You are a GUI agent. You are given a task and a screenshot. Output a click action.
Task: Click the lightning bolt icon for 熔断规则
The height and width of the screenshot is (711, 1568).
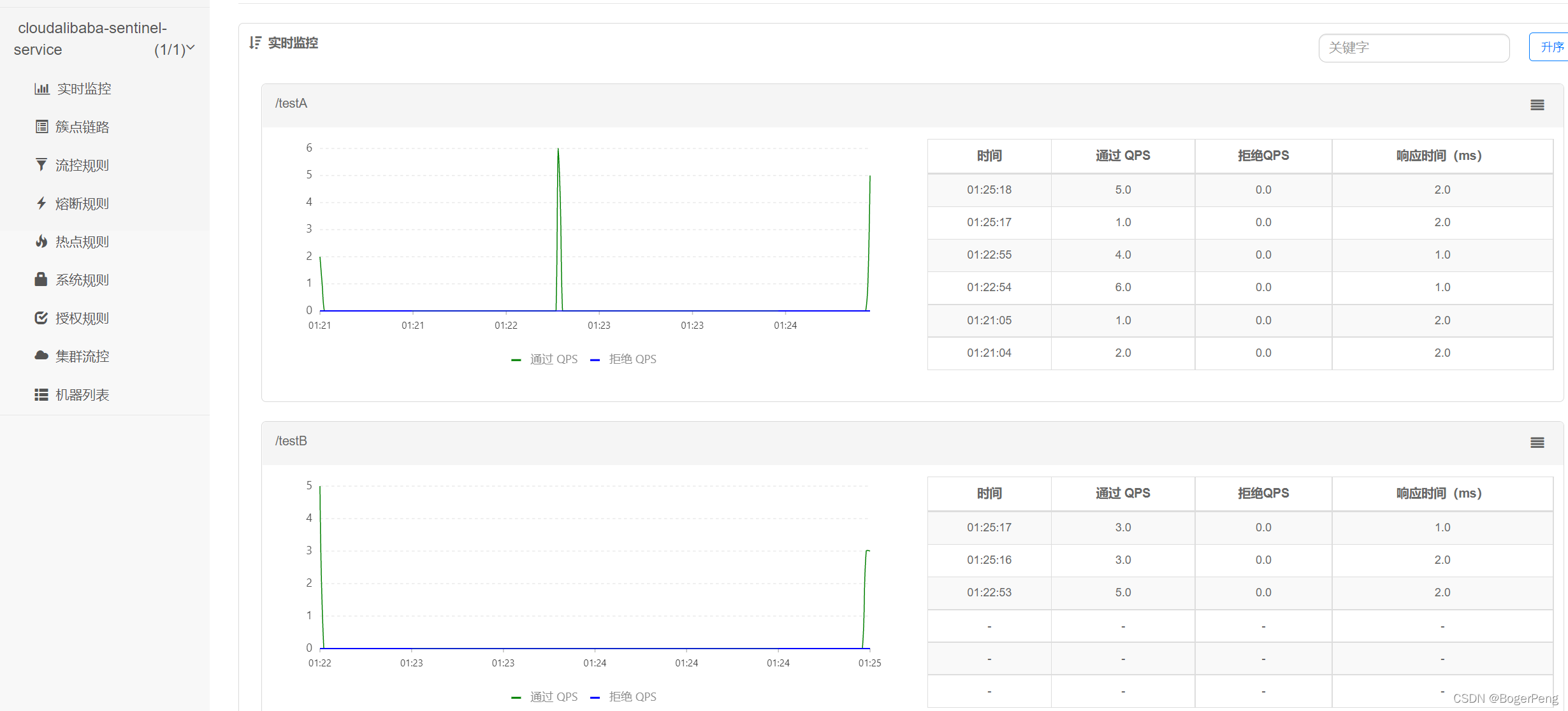41,203
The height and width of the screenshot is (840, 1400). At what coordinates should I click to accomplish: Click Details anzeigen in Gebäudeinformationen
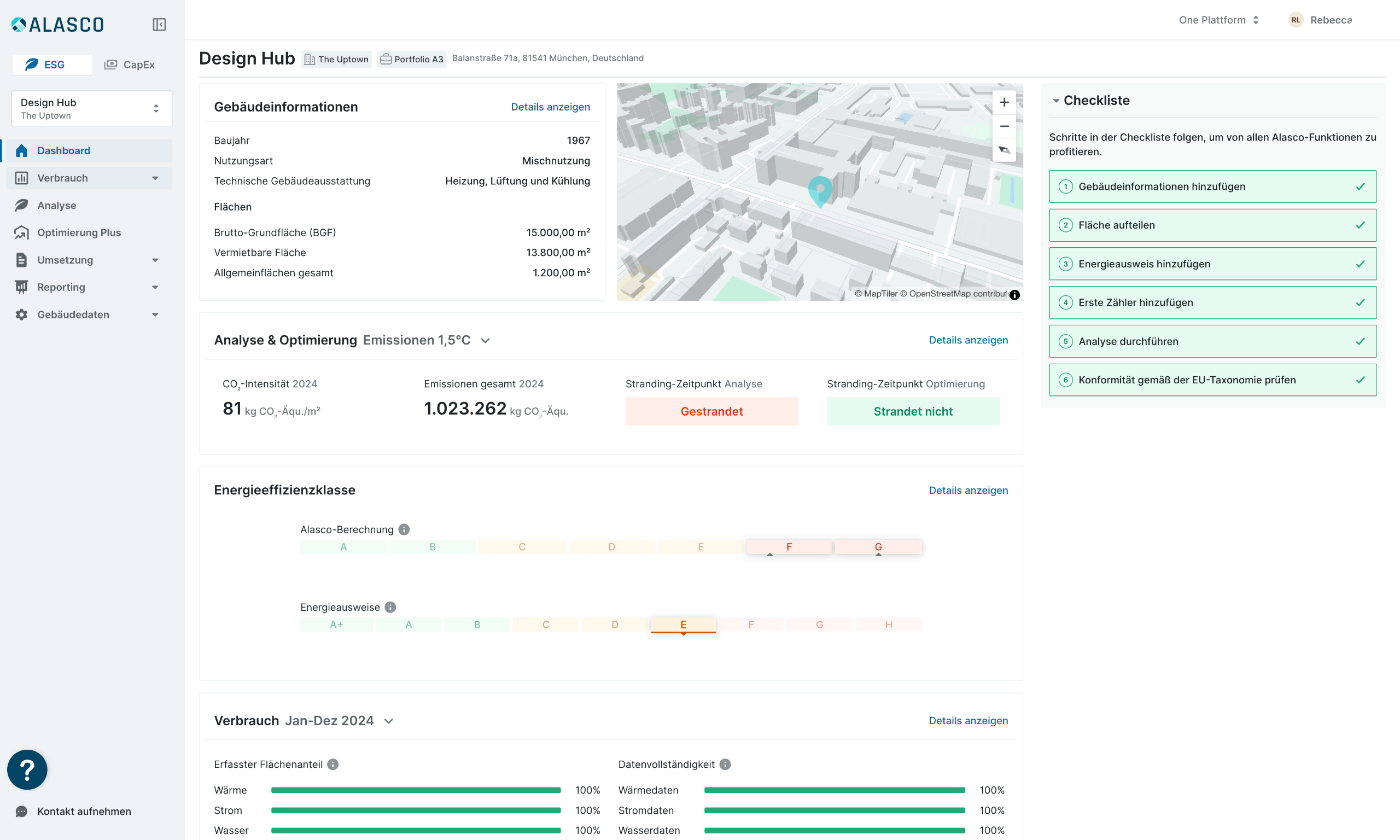[550, 107]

● **WORK TASK**
Excluding the pictures, write out exactly the lines from the line that contains "Task: Click the lightning bolt icon for 熔断规则" through the end of the records.

● **SOLUTION TO THE EXERCISE**
Task: Click the lightning bolt icon for 熔断规则
The height and width of the screenshot is (711, 1568).
41,203
The height and width of the screenshot is (840, 1400). At what coordinates should I click to accomplish: Click Details anzeigen in Gebäudeinformationen
[550, 107]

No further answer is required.